WHAT IS REQUIRED:
Begin your copy at the line with "Click the breadcrumb chevron separator" in the records below and end it at the line with "The width and", restating each line word for word; omit the pictures.

DATA EXCERPTS:
----------------------------------------

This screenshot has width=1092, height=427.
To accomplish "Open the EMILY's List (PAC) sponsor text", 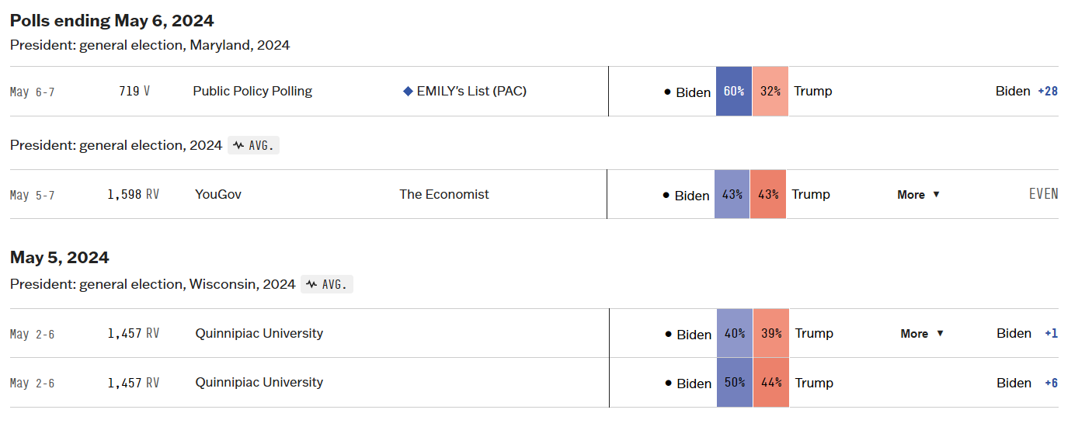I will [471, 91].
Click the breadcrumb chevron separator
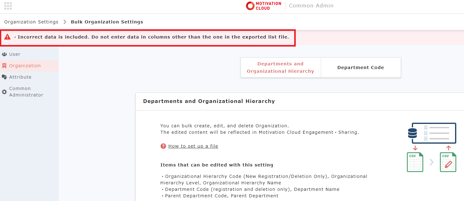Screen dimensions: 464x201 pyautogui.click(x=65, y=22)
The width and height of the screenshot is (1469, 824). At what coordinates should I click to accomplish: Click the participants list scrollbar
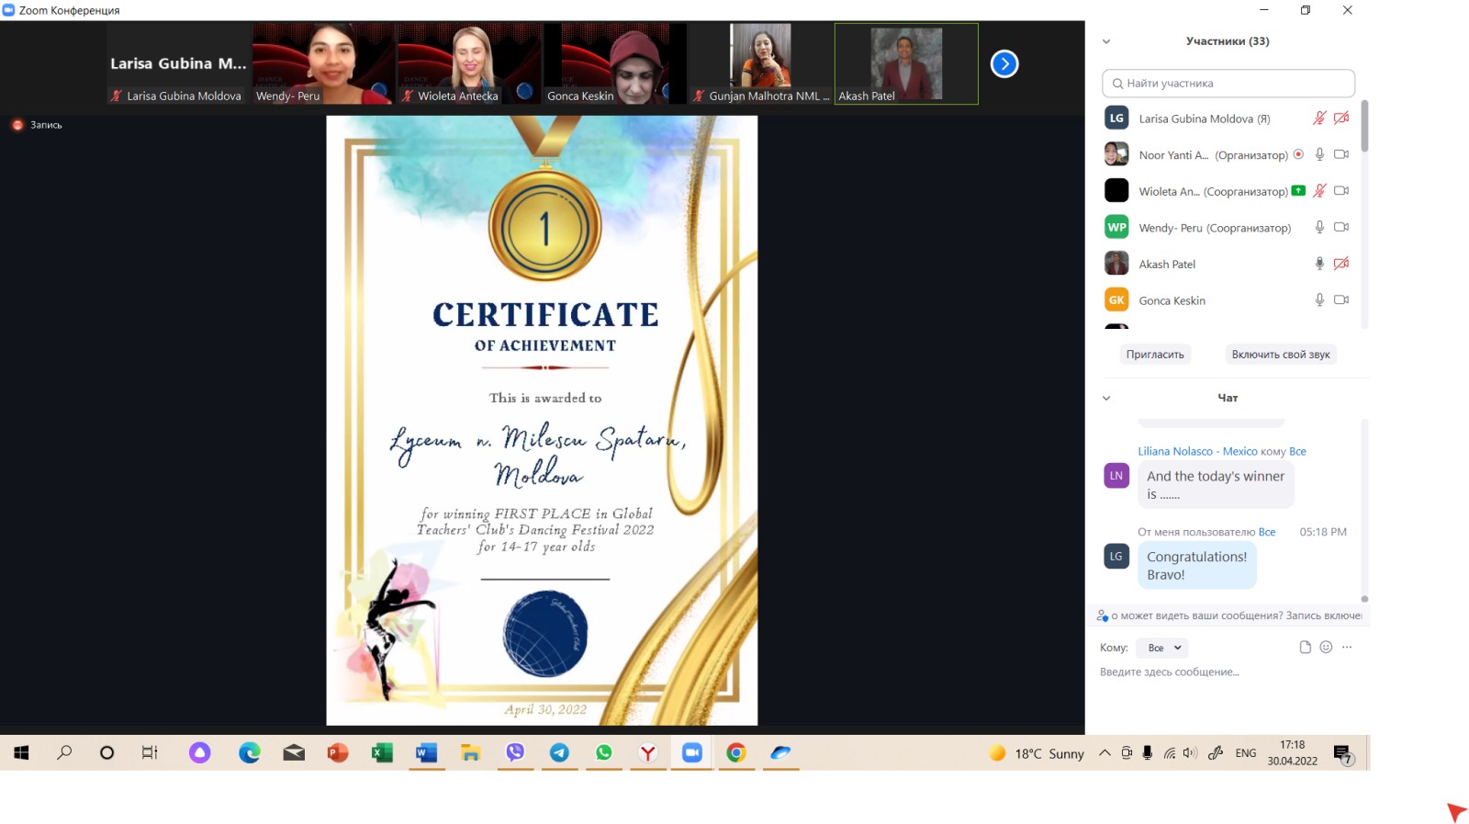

----------------------------------------

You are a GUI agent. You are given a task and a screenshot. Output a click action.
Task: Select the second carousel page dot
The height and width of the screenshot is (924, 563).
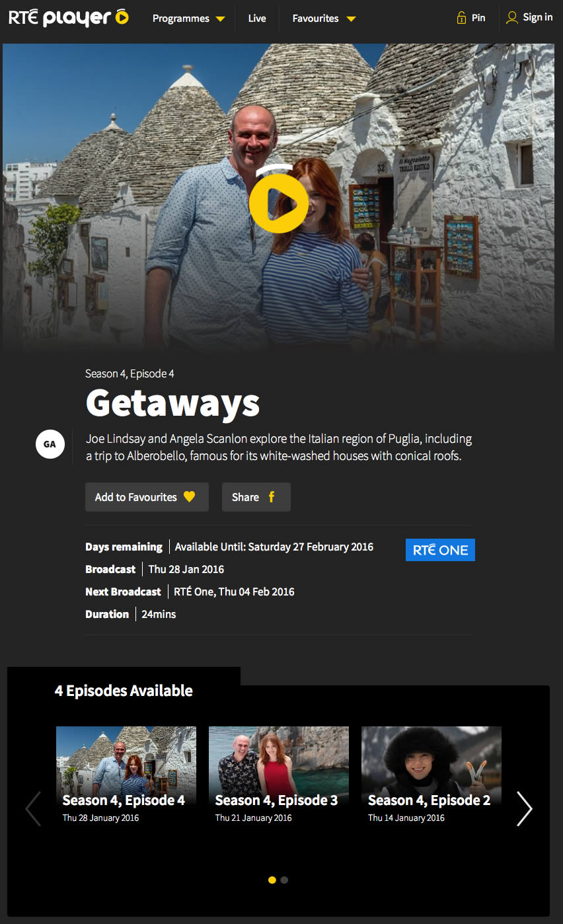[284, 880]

----------------------------------------

ANSWER TO THIS EXERCISE:
Click the breadcrumb chevron separator
Screen dimensions: 464x201 pyautogui.click(x=65, y=22)
The width and height of the screenshot is (1469, 824). At what coordinates should I click to accomplish: Click the participants list scrollbar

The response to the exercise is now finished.